Pesquisa da UFMG traça perfil de travestis e transexuais de Belo Horizonte


Como vivem as travestis e transexuais que trabalham com serviços sexuais em Belo Horizonte e região? Qual o tamanho da exclusão a que estão submetidas? Perguntas como essas deverão ser respondidas em estudo inédito na capital mineira que começa a ser desenvolvido pelo Núcleo de Direitos Humanos e Cidadania LGBT (Nuh/UFMG), sob coordenação do professor Marco Aurélio Máximo Prado, do Departamento de Psicologia.


Dando sequência à experiência desenvolvida por estudantes da graduação em psicologia, o projeto de pesquisa-extensão, iniciado neste ano, será desdobrado em três etapas. “Trata-se de uma pesquisa longa, mas temos um bom ponto de partida que são as informações obtidas ao longo dos oito meses em que estamos em campo com travestis e transexuais”, informa Prado.

Na primeira fase, o Nuh se valerá de metodologia quantitativa para promover caracterização socioeconômica das travestis e transexuais. Serão levantados dados referentes a profissionalização e trabalho, acesso delas às instituições públicas, violências sofridas, entre outros. Os pesquisadores também pretendem dimensionar a marginalização imposta a esse público quando se trata de acesso a serviços públicos, como educação, saúde e segurança pública.

“Belo Horizonte, Contagem e Betim são lugares de passagem para as travestis. Elas vêm de outras cidades para trabalhar com serviços sexuais. Ficam por um tempo e seguem para outras regiões. Elas estão excluídas do acesso a serviços e instituições públicas. O órgão com o qual têm maior contato é a polícia, por conta da repressão e da violência”, diz Marco Aurélio Prado. Segundo ele, nessa etapa pelo menos 200 travestis e transexuais serão contatadas.

A segunda etapa da pesquisa terá caráter qualitativo. Serão coletados depoimentos de algumas entrevistadas sobre a sua trajetória de vida. A intenção é compreender como ocorrem os processos de exclusão, a rotina de uma profissional do sexo e a convivência da travesti com as atividades que são criminalizadas socialmente.

Por fim, serão realizados grupos focais com travestis e transexuais de diferentes locais da cidade para debater os problemas identificados ao longo das duas primeiras etapas da pesquisa.

As atividades deste projeto incluem também a manutenção e atualização constante de um site que tornará disponíveis textos acadêmicos, informativos e reflexivos, além de vídeos e outras mídias. Entre os vídeos disponíveis, encontram-se os produzidos pelo próprio Nuh, por meio do Projeto Educação sem Homofobia, que traz o depoimento de travestis e transexuais de BH e de Juiz de Fora. Este site já está disponível para consulta.

Transexual ou travesti?
Como explica o coordenador da pesquisa, não há consenso quanto à definição de travesti e transexual – entre os estudiosos envolvidos com o tema e até entre as próprias travestis e transexuais. O objetivo do trabalho, explica o professor, também não passa por essa delimitação conceitual. Nas entrevistas será usado o critério da autodeclaração. “Perguntaremos como a pessoa quer ser nomeada, como ela se sente”, diz.

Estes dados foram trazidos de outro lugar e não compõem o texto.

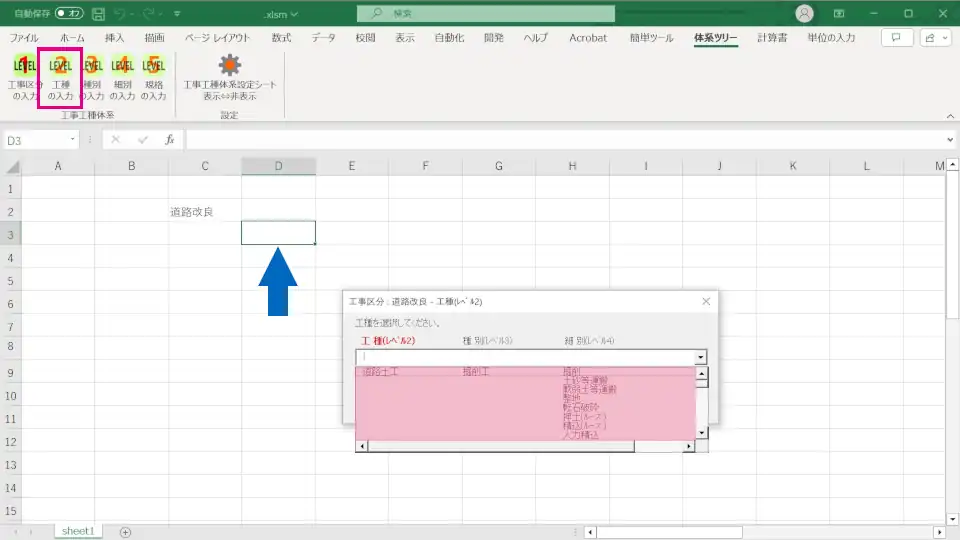
Task: Click the Level 4 細別の入力 icon
Action: pyautogui.click(x=122, y=67)
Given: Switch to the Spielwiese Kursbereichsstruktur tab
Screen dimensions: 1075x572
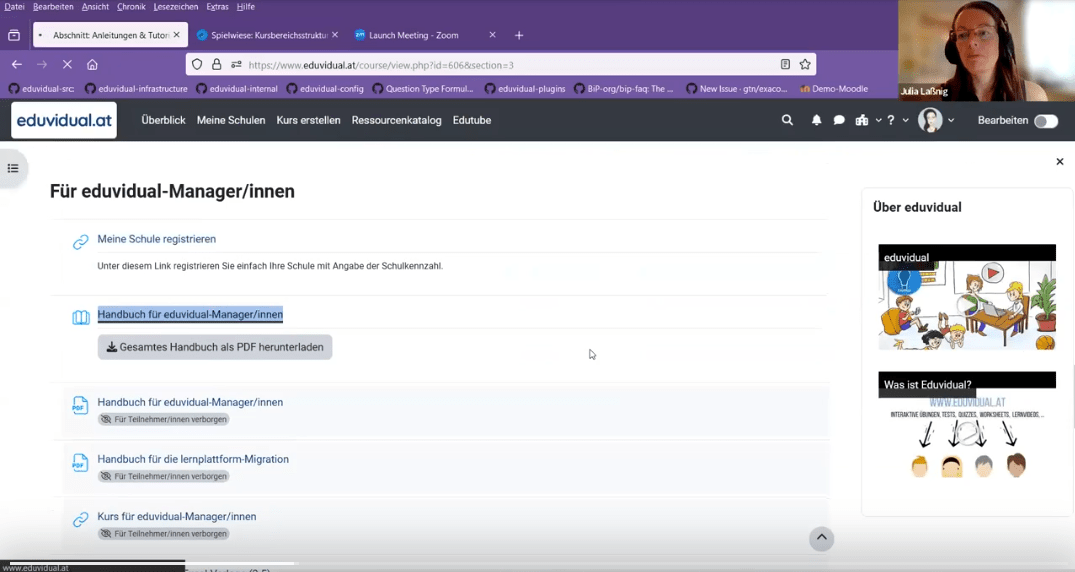Looking at the screenshot, I should (x=267, y=35).
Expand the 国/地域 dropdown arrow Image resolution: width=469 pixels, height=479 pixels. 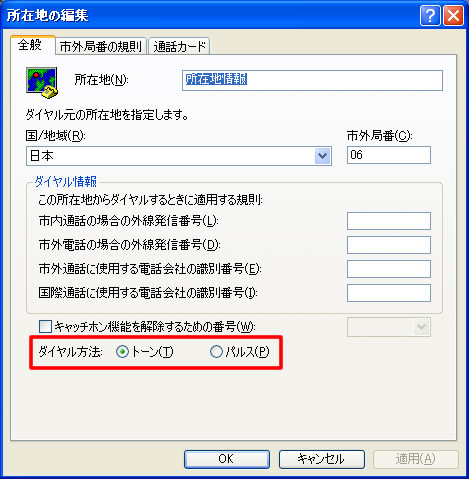(x=322, y=156)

Segundo Marco Aurélio Prado, existem algumas vertentes de explicação, mas nenhuma é considerada a mais correta ou respaldada por consenso. Pela visão do senso comum, por exemplo, travesti é aquele que não fez a operação de mudança de sexo e transexual é a que passou por esse procedimento.

Outra distinção reflete um preconceito histórico sobre a figura do travesti. Segundo ele, travestilidade é uma experiência vista sempre como vinculada a atividades sexuais, à prostituição e à criminalização. Já transexuais, destaca Prado, “têm status e uma posição social superior, ainda que, muitas vezes, também estejam envolvidas com a prostituição”.

Outra explicação possível é a utilizada pelo próprio sistema de saúde brasileiro que tende à patologização da transexualidade. De acordo com essa corrente, transexual é o indivíduo que se sente mulher, mas aprisionado em um corpo de homem ou vice-versa. Por isso, ele padece de distúrbio de identidade de gênero, necessitando se submeter a uma readequação do corpo. “O(a) transexual precisa ser declarado(a) como patológico(a) para que possa fazer alteração no corpo com segurança e apoio do SUS”, aponta.

Essa visão, segundo o coordenador, tem sido muito combatida em vários países, inclusive no Brasil, por grupos de defesa de travestis e transexuais. “É um movimento que busca acabar com o viés da patologização da distinção transexual/travesti, sem que isso implique perda de direitos adquiridos para a alteração do corpo pelo Sistema Único de Saúde”, esclarece Marco Aurélio Prado.